Re: [music-dsp] Real-time Polyphonic Pitch Detection

2015-04-03 Thread robert bristow-johnson

On 4/3/15 5:12 PM, Alex Cannon wrote:

Hi all,

I was wondering what the state-of-the-art was with regards to real-time
polyphonic pitch-detection. The best solution for the MIREX task
http://www.music-ir.org/mirex/wiki/2014:Multiple_Fundamental_Frequency_Estimation_%26_Tracking_Results#Task_1:_Multiple_Fundamental_Frequency_Estimation_.28MF0E.29
achieved an accuracy of 74% but doesn't appear to be in real-time.


well, if the computational burden is too high, it's not gonna be real-time.

but if there is sufficient computational horsepower and sufficient delay 
is allowed, you can do whatever method you want on overlapping frames of 
audio.  essentially treat each frame like a sound file and sic the MIREX 
winner on each frame (somehow connect pitch tracks between frames).  
might be a lot of delay.



  Might
anyone know what the statistic would be for real-time solutions, or even
where I might find an implementation?
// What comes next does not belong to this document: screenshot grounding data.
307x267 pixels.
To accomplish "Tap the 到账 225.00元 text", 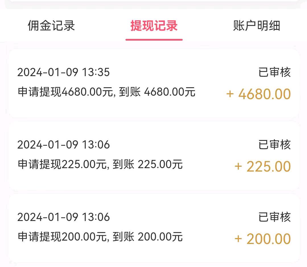I will 147,164.
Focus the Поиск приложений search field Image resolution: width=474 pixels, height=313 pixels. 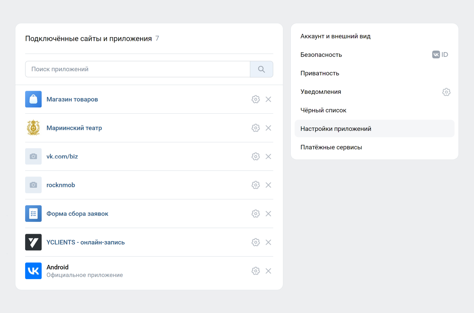tap(138, 69)
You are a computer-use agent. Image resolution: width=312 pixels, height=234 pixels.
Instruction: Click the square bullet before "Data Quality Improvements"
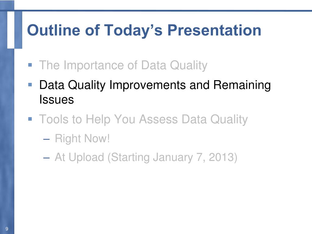pos(30,85)
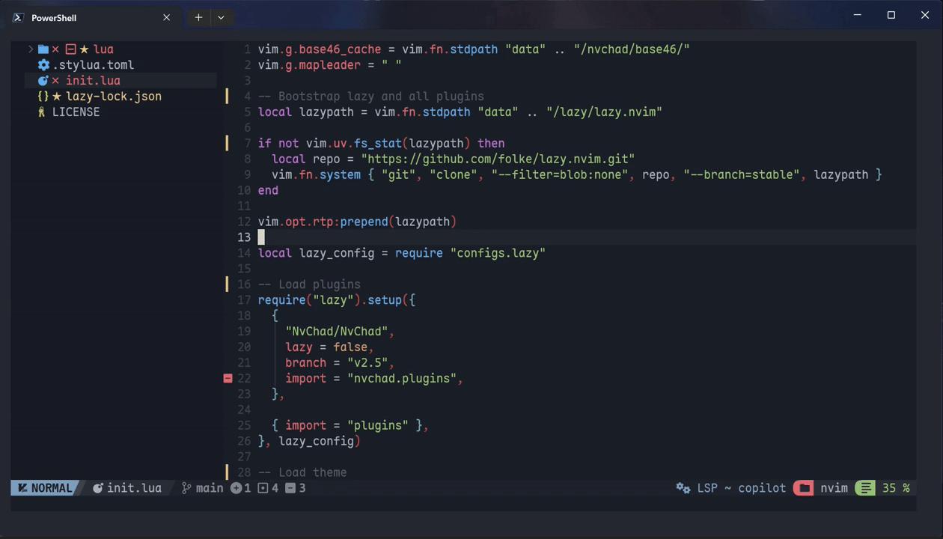
Task: Click the git branch icon in the statusline
Action: [185, 487]
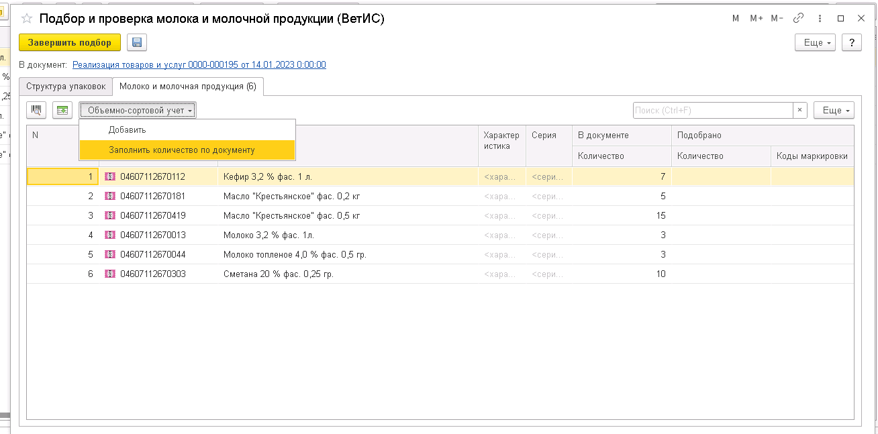Viewport: 878px width, 434px height.
Task: Click the M+ memory add icon
Action: point(757,18)
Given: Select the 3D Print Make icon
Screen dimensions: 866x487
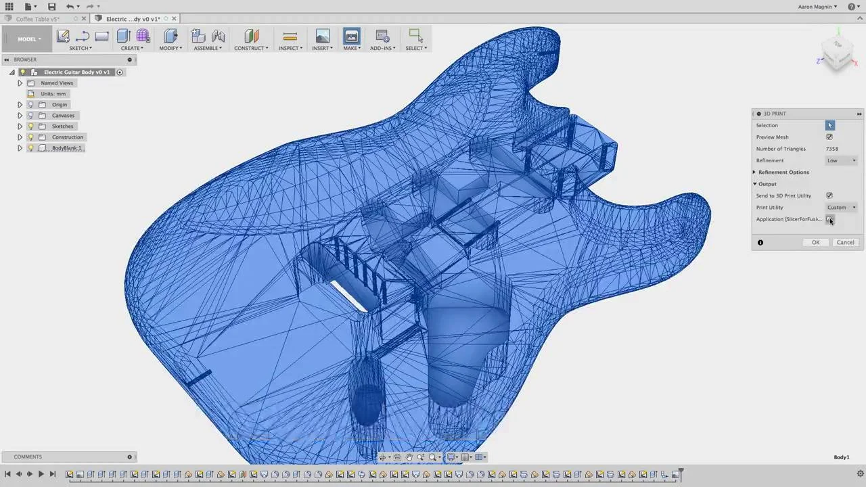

Most of what I've found points to
fiddle~, am I on the right track?



tough problem.  might have to reverse-engineer melodyne.

--

r b-j  r...@audioimagination.com

Imagination is more important than knowledge.



--
dupswapdrop -- the music-dsp mailing list and website:
subscription info, FAQ, source code archive, list archive, book reviews, dsp 
links
http://music.columbia.edu/cmc/music-dsp
http://music.columbia.edu/mailman/listinfo/music-dsp


Re: [music-dsp] Real-time Polyphonic Pitch Detection

2015-04-03 Thread robert bristow-johnson







On Fri, April 3, 2015 6:32 pm Matt Jackson matt.jack...@ableton.com wrote:



 I wasn't aware ~fiddle works polyphonically.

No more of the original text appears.